[begin Entries provided]

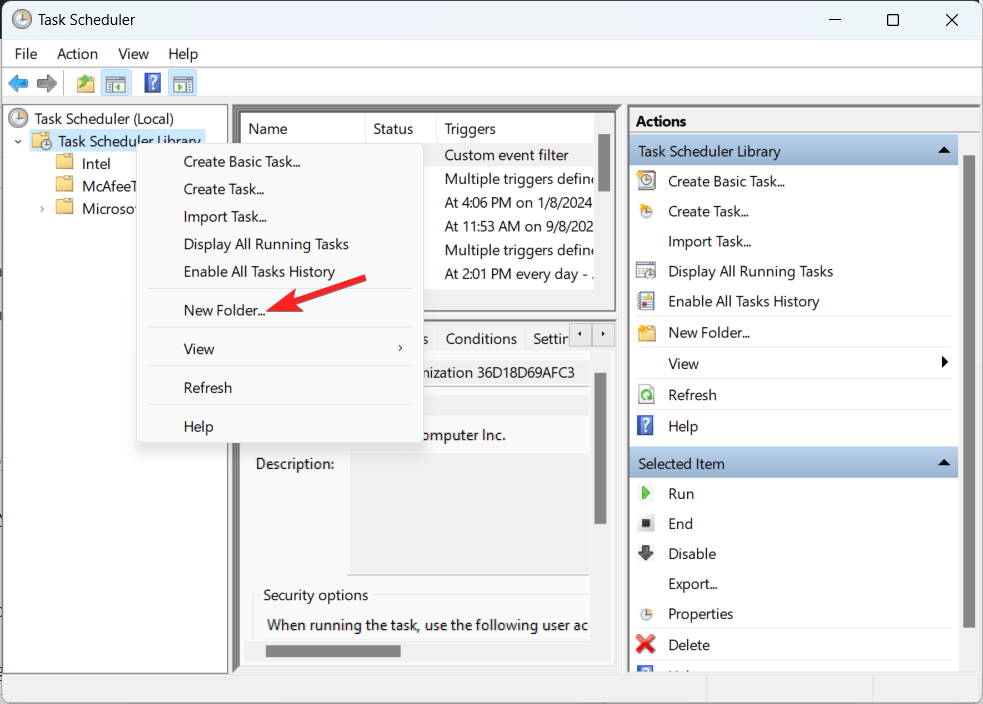This screenshot has height=704, width=983.
Task: Click the Back navigation arrow in the toolbar
Action: click(x=18, y=82)
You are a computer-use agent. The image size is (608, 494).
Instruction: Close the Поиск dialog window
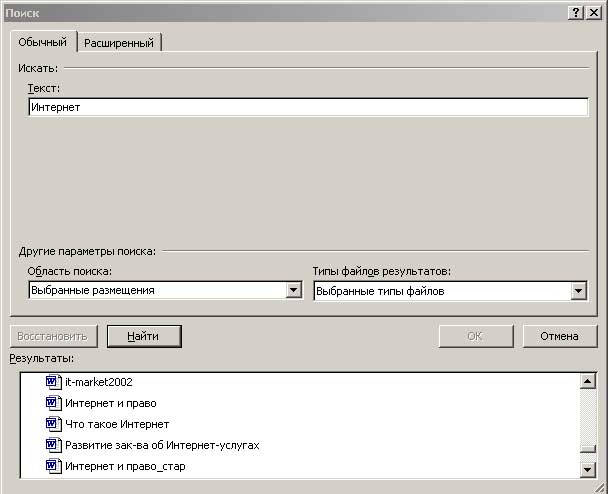tap(594, 11)
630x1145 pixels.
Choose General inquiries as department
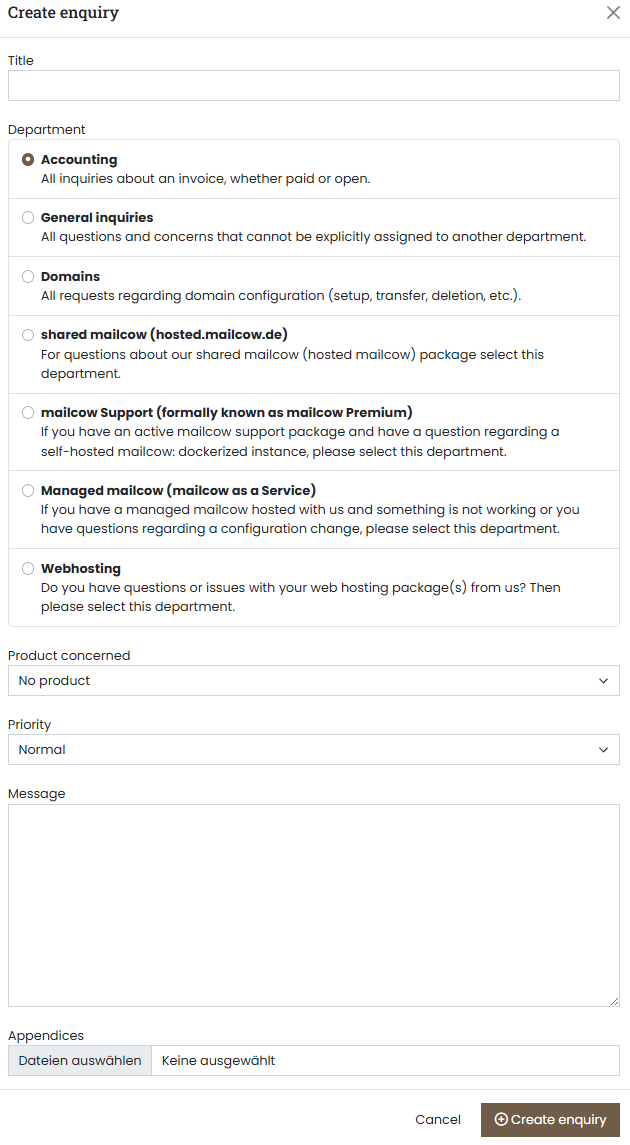pos(28,217)
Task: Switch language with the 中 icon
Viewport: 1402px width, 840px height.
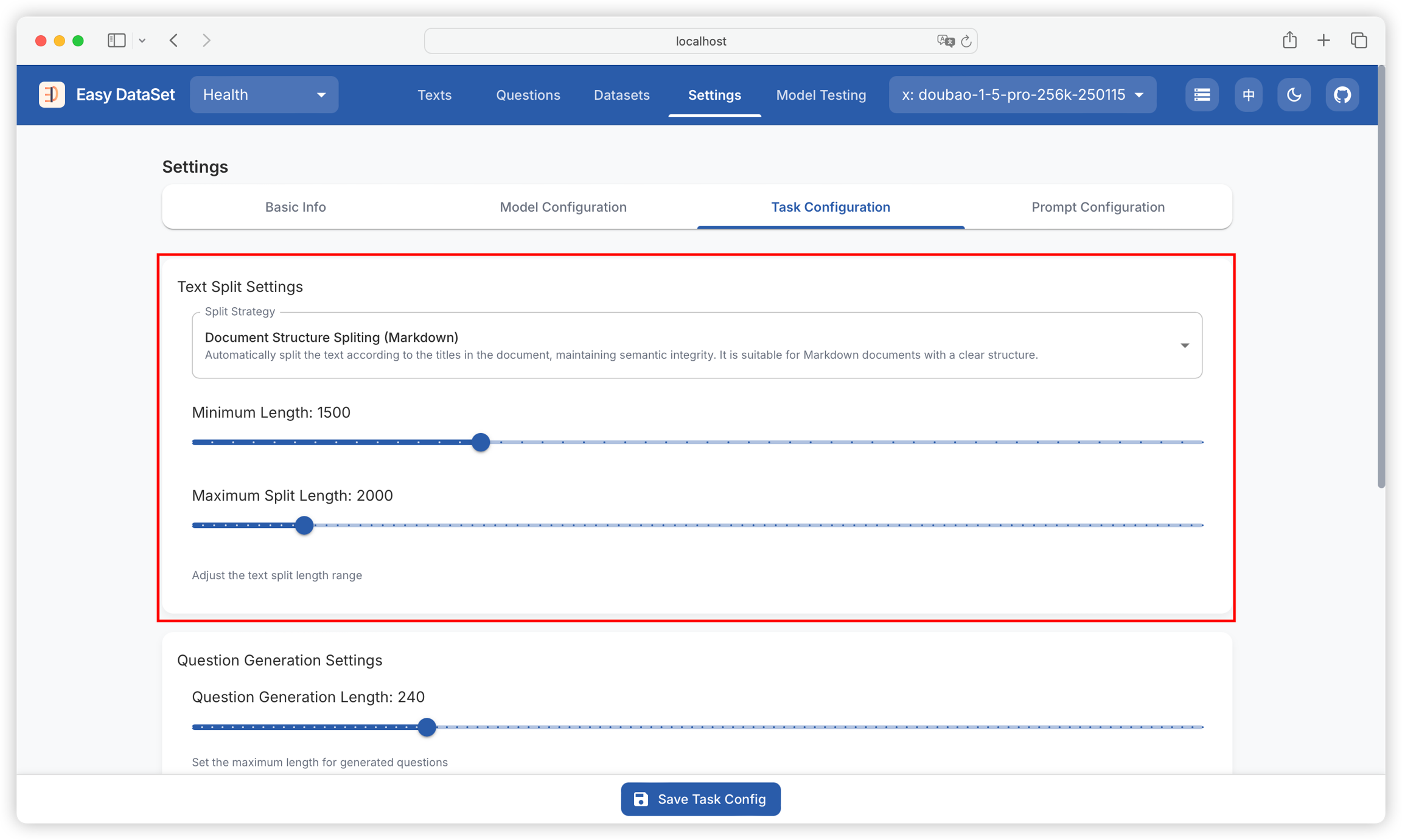Action: [1248, 94]
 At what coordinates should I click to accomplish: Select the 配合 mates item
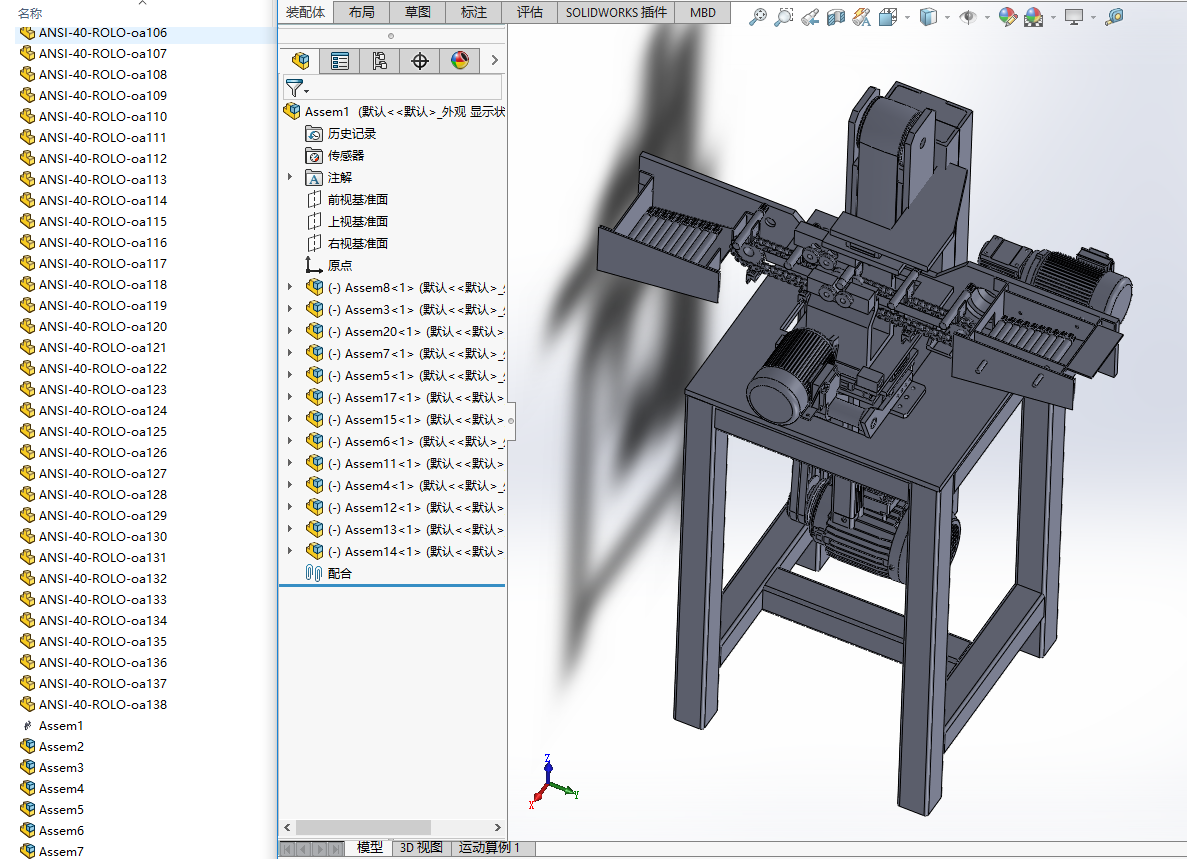pos(339,573)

[end Entries provided]

**Your instructions**. Retype every one of the records above word for word, leaving out the pictures.

**Task output**.
This screenshot has height=704, width=983.
Task: Click the Back navigation arrow in the toolbar
Action: click(x=18, y=82)
You are a computer-use agent. The image size is (608, 494).
Instruction: Close the Поиск dialog window
tap(594, 11)
630x1145 pixels.
Choose General inquiries as department
pos(28,217)
Task: Switch language with the 中 icon
Viewport: 1402px width, 840px height.
Action: [1248, 94]
 At what coordinates should I click to accomplish: Select the 配合 mates item
pos(339,573)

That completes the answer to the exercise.